### To do
Switch "header" to "heading" in the lines from the one containing "The width and height of the screenshot is (372, 412)." to the one containing "Click the red", and give only those lines with everything else unchanged.

### Entries shown
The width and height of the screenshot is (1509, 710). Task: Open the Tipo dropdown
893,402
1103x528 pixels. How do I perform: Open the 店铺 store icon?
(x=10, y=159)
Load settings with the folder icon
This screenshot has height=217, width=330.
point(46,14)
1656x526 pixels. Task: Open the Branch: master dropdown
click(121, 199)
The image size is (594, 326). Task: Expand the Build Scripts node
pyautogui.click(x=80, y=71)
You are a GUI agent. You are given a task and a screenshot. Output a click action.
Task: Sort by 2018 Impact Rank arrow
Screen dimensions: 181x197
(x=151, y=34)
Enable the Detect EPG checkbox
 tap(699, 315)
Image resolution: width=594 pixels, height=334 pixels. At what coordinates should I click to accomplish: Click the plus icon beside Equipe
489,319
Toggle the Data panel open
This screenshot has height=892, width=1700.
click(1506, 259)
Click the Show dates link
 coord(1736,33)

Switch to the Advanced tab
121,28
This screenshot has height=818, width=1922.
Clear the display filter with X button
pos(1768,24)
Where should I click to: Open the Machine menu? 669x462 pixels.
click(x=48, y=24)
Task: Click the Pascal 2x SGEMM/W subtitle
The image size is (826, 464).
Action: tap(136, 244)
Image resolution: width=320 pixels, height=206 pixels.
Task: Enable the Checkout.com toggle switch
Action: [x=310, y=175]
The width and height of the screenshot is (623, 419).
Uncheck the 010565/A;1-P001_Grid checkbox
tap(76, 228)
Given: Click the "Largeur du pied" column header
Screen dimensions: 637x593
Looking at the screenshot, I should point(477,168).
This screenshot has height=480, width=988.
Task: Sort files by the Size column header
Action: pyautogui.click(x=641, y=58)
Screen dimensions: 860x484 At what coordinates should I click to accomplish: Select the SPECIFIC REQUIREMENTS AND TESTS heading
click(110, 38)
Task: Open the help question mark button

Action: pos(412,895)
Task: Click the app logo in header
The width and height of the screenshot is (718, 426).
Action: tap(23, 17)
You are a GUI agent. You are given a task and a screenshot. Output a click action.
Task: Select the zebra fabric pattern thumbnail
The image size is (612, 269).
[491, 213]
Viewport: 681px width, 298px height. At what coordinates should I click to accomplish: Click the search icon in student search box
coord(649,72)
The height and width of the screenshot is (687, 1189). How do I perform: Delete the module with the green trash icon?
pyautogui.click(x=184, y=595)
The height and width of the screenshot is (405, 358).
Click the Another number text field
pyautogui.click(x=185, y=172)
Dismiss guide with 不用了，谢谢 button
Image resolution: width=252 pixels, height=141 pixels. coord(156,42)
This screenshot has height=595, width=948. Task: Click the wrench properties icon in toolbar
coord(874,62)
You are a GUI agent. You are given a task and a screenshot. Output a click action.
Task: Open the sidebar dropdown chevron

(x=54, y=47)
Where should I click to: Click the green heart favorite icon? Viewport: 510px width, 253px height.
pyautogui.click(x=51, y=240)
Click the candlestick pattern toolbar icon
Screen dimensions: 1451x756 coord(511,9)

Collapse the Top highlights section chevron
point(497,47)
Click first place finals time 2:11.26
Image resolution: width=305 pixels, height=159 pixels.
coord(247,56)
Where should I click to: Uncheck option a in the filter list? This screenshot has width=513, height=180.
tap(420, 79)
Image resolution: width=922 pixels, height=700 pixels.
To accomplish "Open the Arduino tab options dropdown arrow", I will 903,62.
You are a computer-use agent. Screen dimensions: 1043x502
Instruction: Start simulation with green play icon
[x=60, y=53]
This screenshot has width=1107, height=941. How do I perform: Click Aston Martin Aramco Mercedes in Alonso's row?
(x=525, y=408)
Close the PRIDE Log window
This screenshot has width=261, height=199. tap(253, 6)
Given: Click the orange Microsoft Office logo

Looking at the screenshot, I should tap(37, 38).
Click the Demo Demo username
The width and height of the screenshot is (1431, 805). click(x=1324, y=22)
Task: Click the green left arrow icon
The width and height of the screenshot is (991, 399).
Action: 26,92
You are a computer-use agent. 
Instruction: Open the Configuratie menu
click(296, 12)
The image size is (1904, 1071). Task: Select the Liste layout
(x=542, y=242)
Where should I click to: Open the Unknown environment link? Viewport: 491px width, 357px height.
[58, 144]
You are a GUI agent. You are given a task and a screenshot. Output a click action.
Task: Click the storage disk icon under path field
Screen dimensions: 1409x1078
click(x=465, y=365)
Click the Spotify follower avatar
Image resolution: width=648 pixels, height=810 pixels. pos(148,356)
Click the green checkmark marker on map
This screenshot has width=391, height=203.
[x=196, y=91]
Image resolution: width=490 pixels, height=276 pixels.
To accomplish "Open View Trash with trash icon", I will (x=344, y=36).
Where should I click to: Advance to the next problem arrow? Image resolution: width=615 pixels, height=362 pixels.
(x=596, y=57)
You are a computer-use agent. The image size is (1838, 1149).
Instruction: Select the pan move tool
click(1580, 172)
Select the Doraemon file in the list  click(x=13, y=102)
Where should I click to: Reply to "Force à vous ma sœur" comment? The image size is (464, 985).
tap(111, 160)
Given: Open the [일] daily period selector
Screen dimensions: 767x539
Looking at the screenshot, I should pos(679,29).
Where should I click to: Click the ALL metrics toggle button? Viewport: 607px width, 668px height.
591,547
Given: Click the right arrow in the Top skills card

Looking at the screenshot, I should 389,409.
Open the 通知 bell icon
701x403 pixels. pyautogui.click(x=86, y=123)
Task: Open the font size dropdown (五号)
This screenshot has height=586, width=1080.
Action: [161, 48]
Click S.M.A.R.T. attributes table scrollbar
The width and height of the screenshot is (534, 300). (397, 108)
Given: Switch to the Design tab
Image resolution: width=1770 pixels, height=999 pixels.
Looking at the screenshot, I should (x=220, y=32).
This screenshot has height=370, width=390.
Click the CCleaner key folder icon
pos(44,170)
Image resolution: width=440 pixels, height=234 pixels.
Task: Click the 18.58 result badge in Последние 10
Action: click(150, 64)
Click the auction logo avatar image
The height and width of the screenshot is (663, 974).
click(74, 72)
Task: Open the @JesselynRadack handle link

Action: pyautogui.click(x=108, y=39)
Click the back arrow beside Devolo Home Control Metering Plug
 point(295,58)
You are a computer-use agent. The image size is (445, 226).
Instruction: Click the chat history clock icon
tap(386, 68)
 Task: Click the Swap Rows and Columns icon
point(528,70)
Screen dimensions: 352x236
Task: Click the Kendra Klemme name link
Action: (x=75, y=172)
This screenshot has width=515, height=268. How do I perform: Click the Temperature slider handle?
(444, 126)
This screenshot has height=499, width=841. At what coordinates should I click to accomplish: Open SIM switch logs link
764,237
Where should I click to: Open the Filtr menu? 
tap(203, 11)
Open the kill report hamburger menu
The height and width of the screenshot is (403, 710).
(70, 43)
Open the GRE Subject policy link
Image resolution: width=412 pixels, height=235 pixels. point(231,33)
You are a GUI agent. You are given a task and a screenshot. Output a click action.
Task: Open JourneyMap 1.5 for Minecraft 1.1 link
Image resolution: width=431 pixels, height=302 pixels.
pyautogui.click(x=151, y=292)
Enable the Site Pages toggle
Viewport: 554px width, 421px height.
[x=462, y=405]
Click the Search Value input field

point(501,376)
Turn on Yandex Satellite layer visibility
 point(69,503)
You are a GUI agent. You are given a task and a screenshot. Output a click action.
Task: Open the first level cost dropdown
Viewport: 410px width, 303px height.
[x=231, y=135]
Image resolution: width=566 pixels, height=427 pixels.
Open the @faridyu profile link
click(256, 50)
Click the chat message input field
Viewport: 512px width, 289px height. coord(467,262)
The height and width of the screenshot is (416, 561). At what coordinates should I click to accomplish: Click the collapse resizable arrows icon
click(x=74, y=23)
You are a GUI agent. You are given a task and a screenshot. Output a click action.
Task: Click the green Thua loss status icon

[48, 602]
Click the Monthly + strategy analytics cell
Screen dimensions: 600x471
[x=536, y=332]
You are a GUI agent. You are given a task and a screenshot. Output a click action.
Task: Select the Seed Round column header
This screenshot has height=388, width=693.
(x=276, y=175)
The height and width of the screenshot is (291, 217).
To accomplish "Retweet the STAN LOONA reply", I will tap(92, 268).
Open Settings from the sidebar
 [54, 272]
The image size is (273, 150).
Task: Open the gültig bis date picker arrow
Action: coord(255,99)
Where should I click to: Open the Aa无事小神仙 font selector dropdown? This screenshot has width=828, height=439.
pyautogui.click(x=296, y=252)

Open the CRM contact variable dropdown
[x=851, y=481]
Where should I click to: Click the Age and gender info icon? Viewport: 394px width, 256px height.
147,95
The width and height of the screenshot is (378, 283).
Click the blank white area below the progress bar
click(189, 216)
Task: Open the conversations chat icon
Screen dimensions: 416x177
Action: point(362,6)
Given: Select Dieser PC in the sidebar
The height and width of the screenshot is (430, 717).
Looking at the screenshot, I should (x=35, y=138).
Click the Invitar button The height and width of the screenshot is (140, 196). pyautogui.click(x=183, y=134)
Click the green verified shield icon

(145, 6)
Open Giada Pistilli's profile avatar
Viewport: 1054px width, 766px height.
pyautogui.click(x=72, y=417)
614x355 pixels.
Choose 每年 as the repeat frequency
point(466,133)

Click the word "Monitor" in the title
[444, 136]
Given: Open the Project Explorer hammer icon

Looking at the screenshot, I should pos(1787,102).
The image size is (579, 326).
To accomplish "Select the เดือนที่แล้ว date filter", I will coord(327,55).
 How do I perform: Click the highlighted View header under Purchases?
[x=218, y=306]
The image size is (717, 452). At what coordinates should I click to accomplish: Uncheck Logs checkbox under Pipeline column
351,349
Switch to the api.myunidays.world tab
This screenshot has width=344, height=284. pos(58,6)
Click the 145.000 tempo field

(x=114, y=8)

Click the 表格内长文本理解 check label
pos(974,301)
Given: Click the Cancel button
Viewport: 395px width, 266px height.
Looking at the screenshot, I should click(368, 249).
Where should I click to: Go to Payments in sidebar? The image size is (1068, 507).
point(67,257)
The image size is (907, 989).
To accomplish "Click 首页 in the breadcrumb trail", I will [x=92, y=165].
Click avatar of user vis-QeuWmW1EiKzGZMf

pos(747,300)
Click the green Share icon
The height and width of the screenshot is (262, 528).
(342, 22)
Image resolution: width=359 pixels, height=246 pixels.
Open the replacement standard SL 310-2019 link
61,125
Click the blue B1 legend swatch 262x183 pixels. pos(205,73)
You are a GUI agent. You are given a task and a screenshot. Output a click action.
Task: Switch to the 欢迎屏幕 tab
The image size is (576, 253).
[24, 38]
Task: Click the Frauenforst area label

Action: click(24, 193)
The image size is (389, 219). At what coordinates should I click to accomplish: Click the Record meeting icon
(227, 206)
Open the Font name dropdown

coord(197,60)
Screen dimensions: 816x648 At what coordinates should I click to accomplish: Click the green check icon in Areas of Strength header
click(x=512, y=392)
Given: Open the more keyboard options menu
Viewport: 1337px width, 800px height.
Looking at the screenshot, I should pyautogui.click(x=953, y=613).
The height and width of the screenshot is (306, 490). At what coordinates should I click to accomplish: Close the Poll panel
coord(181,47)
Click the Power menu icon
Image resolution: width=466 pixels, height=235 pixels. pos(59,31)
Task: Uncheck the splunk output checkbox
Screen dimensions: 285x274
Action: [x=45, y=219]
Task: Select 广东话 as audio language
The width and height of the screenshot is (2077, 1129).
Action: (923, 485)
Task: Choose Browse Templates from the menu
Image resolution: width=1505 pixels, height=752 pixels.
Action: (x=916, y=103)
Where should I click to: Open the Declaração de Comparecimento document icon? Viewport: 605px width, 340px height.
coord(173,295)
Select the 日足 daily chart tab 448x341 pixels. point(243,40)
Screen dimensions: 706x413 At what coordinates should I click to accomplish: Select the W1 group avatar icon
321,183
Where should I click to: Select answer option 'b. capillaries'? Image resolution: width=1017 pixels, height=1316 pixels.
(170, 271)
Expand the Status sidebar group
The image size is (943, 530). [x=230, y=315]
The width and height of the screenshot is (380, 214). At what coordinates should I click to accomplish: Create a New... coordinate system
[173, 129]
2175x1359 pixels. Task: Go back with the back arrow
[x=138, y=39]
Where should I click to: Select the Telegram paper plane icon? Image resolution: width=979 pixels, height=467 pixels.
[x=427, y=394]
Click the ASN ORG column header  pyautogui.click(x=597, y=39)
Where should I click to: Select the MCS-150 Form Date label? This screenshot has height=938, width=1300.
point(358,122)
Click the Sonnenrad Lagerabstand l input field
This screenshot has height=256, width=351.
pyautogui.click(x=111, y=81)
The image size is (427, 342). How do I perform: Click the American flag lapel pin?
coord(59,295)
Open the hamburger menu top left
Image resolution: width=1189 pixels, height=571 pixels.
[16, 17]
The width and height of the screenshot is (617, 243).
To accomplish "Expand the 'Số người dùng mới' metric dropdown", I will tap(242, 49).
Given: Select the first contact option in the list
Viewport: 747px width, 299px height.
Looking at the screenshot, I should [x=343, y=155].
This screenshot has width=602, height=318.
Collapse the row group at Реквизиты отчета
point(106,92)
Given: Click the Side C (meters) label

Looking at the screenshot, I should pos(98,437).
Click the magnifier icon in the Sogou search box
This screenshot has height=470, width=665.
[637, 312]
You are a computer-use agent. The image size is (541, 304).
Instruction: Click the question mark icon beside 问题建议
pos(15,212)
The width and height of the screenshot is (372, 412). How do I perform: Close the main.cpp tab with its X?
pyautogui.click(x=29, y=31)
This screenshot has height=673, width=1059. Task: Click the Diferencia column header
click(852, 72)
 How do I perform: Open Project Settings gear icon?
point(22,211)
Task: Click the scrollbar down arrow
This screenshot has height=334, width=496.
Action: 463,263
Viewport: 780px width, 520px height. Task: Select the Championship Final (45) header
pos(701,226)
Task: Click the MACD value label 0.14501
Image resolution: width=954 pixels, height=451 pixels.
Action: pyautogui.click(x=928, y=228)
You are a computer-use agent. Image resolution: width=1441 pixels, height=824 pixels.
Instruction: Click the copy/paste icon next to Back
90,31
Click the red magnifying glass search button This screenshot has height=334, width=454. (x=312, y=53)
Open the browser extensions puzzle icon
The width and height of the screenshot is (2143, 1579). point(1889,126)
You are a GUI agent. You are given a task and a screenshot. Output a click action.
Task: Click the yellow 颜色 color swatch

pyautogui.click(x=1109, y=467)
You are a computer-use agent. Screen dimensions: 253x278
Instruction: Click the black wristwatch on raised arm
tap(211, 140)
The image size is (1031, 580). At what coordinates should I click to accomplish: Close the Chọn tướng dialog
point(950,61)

### Output for this task
The width and height of the screenshot is (372, 412). How do I perform: Close the main.cpp tab with its X?
pyautogui.click(x=29, y=31)
This screenshot has height=673, width=1059. Task: Click the Diferencia column heading
click(852, 72)
 How do I perform: Open Project Settings gear icon?
point(22,211)
Task: Click the scrollbar down arrow
This screenshot has height=334, width=496.
Action: 463,263
Viewport: 780px width, 520px height. Task: Select the Championship Final (45) heading
pos(701,226)
Task: Click the MACD value label 0.14501
Image resolution: width=954 pixels, height=451 pixels.
Action: pyautogui.click(x=928, y=228)
You are a computer-use agent. Image resolution: width=1441 pixels, height=824 pixels.
Instruction: Click the copy/paste icon next to Back
90,31
Click the red magnifying glass search button This screenshot has height=334, width=454. (x=312, y=53)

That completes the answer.